ENSEIGNEMENT : Les volontés politiques changeantes
En dépit des déclarations des décideurs, il existait toujours un manque de volonté politique illustré par des promesses sans financements prévus, en particulier celles faites durant les campagnes électorales. De plus, les fonctionnaires n’étaient pas enclins à répondre aux demandes d’organisations non gouvernementales car il pensaient ne pas disposer de l’influence ou du mandat nécessaires à la réalisation de changements et n’étaient pas conscients de leur pouvoir. De nombreux décisionnaires devaient être sensibilisés à leur pouvoir d’influence.
ENSEIGNEMENT : Des cibles de plaidoyer non conscientes de leur pouvoir
La limitation des capacités ne fut pas le fait des seuls lobbyistes/acteurs du plaidoyer, mais aussi des politiciens et des décideurs qui sous-estimaient leur importance et avaient besoin d’accroître leurs compétences pour faciliter la révision des politiques et la sensibilisation. Ceci eut pour avantage supplémentaire de montrer que les fonctionnaires (décideurs et techniciens) avaient besoin de l’assistance et de la coopération d’organisations de la société civile au niveau local.

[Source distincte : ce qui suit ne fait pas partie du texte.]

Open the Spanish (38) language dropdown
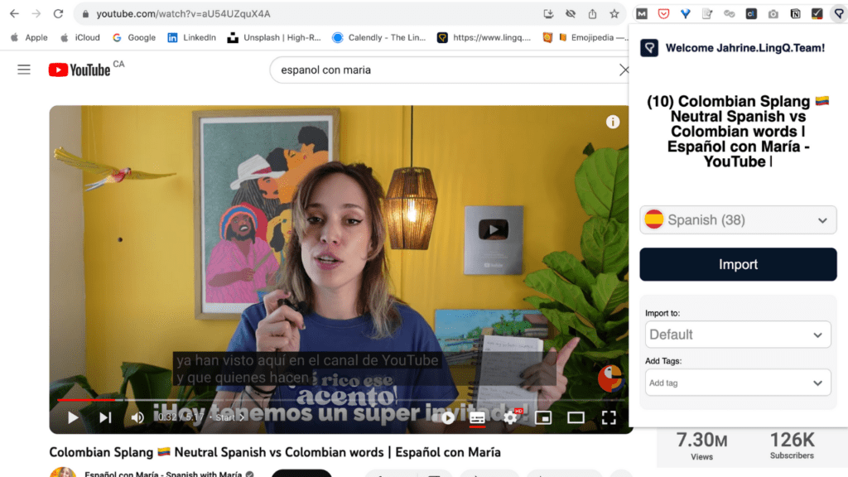 (x=738, y=220)
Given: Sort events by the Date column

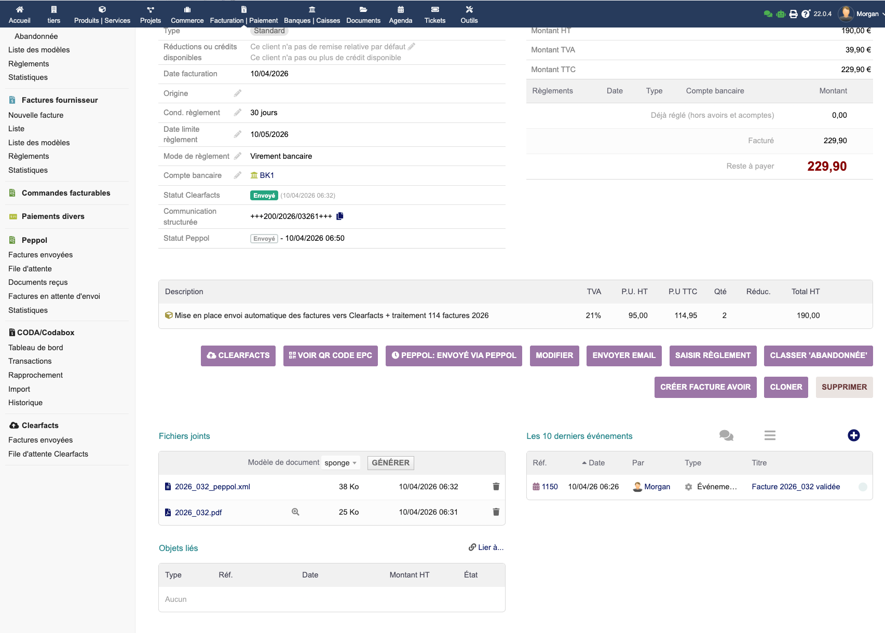Looking at the screenshot, I should [596, 463].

Evaluation Un consultant indépendant de l’université de Maiduguri a entrepris l’évaluation d’AdocacyNigeria et démontré que l’objectif (consolider le secrétariat et le réseau de partenaires, développer un organigramme des décideurs clés et mettre en œuvre des activités de plaidoyer) avait été atteint. De plus, le plaidoyer a véritablement augmenté les ressources en faveur des services de santé sexuelle et reproductive. Le rapport suggère que ces réalisations ont été dues aux partenariat stratégiques entre le gouvernement et les organisations de la société civile ainsi qu’à la composition inédite du groupe central. L’évaluation suggère aussi des pistes de travail pour l’avenir, comme le soutien au travail d’autres organisations de la société civile pour éviter les doublons, le suivi permanent de l’augmentation budgétaire aux niveaux fédéral et étatique, et la garantie d’allocations budgétaires durables pour la santé maternelle. Ces conclusions ont été présentées à l’issue de la réunion des parties prenantes impliquées dans le projet à laquelle ont assisté le groupe central, les parties prenantes initiales, les partenaires du développement et les médias. Durant les quatre dernières années, AdocacyNigeria a eu un impact avéré. Les politiciens et officiels ont désormais conscience de la mortalité maternelle et des problèmes de santé sexuelle et reproductive dans les États du Nord. La mortalité maternelle fait l’objet de mentions quotidiennes dans les journaux, ce qui en dû en partie aux liens d’AdocacyNigeria avec la presse et à sa présence à des ateliers et réunions. La collaboration étroite du groupe central avec le bureau des ODM, le ministre de la condition féminine et le ministre de la Santé a porté la question à l’Assemblée Nationale qui désormais rend prioritaire la santé maternelle par rapport à d’autres problèmes. Cela illustre le rôle prépondérant joué par les représentants du gouvernement dans le développement et la mise en œuvre du plaidoyer. Le plaidoyer de niveau de l’état, tant au travers du Forum que par le travail spécifique dans chaque État, a sensibilisé les gouverneurs à cette question et a permis de garantir que les engagements fédéraux seraient traduits en actions tout au long du système. L’impact le plus concret a été l’accroissement des ressources pour réduire la mortalité maternelle, obtenu via le fonds des Objectifs de développement du millénaire destiné à lutter contre la mortalité maternelle.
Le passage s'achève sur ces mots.